Le bien nommé Godless : The Eastfield Exorcism de Nick Kozakis (inspiré de loin sur le cas bien réel d'Anneliese Michel), a le bon ton de boxer dans la première catégorie, quand bien même il use lui aussi des tropes familiers du genre (en gros, attacher une personne supposément possédée qui crie des obscénités blasphématoires, pour lui crier encore plus fort à la tronche des prières - avec peut-être deux, trois claques en supplément).

La clé, c'est qu'il monte l'escalade de l'horreur un petit cran au-dessus d'une concurrence qui n'hésite jamais à se vautrer mignon dans la grandiloquence la plus complète : sa propension à ménager ses effets, tout en suivant au plus près la tragédie insondable vécue par une femme vulnérable (qui vient de perdre son jeune fils), Lara, victime autant de troubles psychatriques (le fruit d'une schizophrénie paranoïde mais aussi et surtout d'une culpabilité intense, qui lui font enchaîner les troubles comportementaux et les hallucinations étranges) que de l'attitude de son mari (certes aimant, mais aussi et surtout férocement dominateur, croyant et méfiant envers la science et la psychiatrie moderne) et de la foi elle-même.

Copyright Dark Side Productions

Une âme damnée par l'homme sur qui une brutalité inouïe et bien humaine, se déchaînera à la suite d'une opération d'exorcisme indépendant, réalisée par et au sein d'une secte christiannique marginale.
Intelligemment vissé du point de vue de son héroïne (magistralement incarnée par une Georgia Eyers dont la gamme d'émotions exprimée est juste spectaculaire), Godless : The Eastfield Exorcism expose la sombre réalité d’un fondamentalisme religieux sans entraves, qui manipule, brise les esprits autant que les corps.
Sans jamais remettre en question la puissance (positive comme négative) de la foi, Kozakis montre avec brio qu'entre de mauvaises âmes, elle peut être une pathologie non moins réelle que la psychose subie par son héroïne (l'enfer est pavé de bonnes intentions, comme on dit), dont les agissements ne laissent nullement place à un hypothétique salut.

L'horreur se cache alors dans la stricte réalité que Lara n'est plus véritablement considérée comme un être de chair et de sang, mais comme le simple véhicule des idéologies et voix contradictoires de ceux qui rivalisent brutalement pour imprimer leur propre vérité sur ses souffrances, là où son remède - médical - est évident pour tout le monde dès le départ.
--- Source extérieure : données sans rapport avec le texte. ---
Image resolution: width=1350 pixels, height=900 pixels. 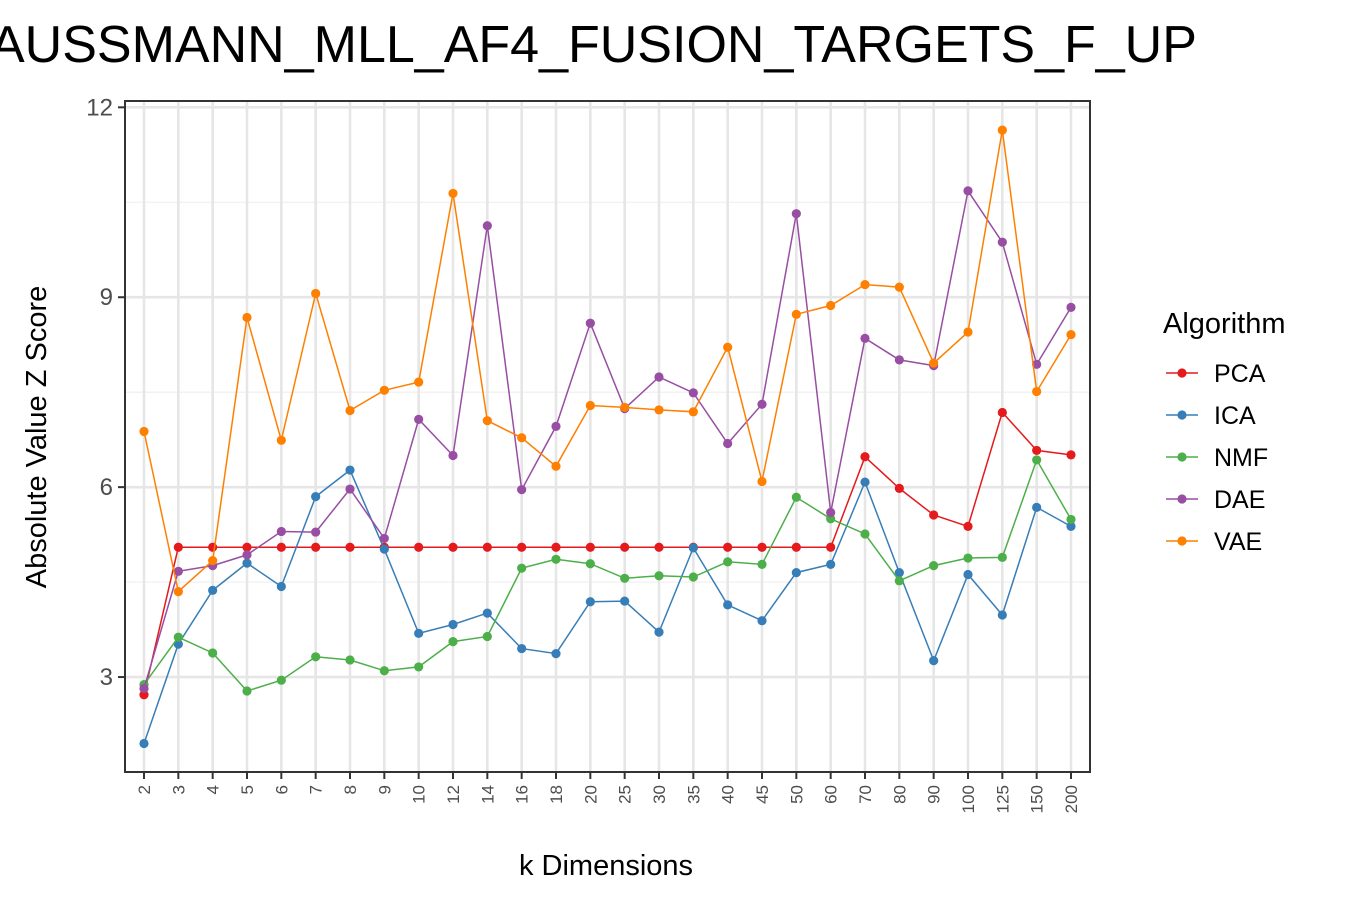 What do you see at coordinates (1214, 542) in the screenshot?
I see `legend-item-vae: VAE` at bounding box center [1214, 542].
Copyright Dark Side Productions

Merveilleusement décidée à ne pas uniquement flatter nos désirs de frissons faciles, le film s'échine donc à savamment triturer nos méninges et à nous questionner sur les limites de la raison, en surlignant volontairement la zone grise entre la foi aveugle et la crédulité dangereuse/criminelle, en pointant combien la foi peut cristalliser aussi bien le plus beau comme le pire de l'humanité.
Tragique, captivant et inconfortable, décidément, l'horreur australienne se porte vraiment très bien en ce moment.